**WHAT TO PRODUCE**
Summarize the AFE passage below in two sentences.

AFE operates out of Wings Field in Blue Bell and connects patients and pilots in the eastern region of the U.S. If patients need care beyond that, its staff works to connect patients with similar organizations in the desired destination area. To fly, patients must be stable, able to board an aircraft and fly in a single- or twin- engine aircraft. Volunteer pilots use their own private planes for the trips.

For Bob Smith, head of AFE’s pilot committee, learning to fly was a lifelong dream. He started to learn in 1999, earned his license in 2000 and joined AFE when he could. To join, pilots must meet Federal Aviation Administration and insurance regulations as well as having flown flown 300 hours and have an instrument grade rating, which means they know how to operate their aircraft with its instruments when there is no line of sight. “We are all so blessed and fortunate to be able to fly,” said Smith, 65. “We feel we need to give back.”

Most recently, Brayden, now three, flew into Philadelphia with his mother the second week in March for his 20th surgery. Smith flew the Batemans from Virginia to Wings Field, the second leg of the trip, about a $700 out-of-pocket expense. Smith said the biggest issue facing the pilots is weather. Their main goal right now, aside from safe flying, is recruiting new pilots.

**DATA EXCERPTS**
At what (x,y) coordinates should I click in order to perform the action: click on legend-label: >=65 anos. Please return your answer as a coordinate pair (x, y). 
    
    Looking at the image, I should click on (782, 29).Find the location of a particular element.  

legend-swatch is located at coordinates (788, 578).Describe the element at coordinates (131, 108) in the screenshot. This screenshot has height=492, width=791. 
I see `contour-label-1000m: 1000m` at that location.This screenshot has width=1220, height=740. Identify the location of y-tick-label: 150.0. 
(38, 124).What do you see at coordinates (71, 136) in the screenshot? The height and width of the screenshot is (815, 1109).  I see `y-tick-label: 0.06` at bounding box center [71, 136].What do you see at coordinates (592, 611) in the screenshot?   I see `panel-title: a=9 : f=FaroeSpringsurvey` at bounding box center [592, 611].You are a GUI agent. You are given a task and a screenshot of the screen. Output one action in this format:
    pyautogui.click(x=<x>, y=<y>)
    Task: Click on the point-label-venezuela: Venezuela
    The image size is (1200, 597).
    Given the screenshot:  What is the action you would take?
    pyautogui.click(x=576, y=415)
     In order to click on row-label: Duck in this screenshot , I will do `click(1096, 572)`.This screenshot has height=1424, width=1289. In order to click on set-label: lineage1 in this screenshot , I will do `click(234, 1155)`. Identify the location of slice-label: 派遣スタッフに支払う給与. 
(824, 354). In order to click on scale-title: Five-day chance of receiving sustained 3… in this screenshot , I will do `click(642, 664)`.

**EXERCISE OUTPUT**
AFE, based at Wings Field in Blue Bell, connects patients with volunteer pilots who fly them in their own private planes in the eastern U.S., as long as the patients are stable and able to board and fly in a single- or twin-engine aircraft. Bob Smith, head of AFE's pilot committee, said weather is the biggest issue the pilots face, and aside from safe flying, their main goal now is recruiting new pilots.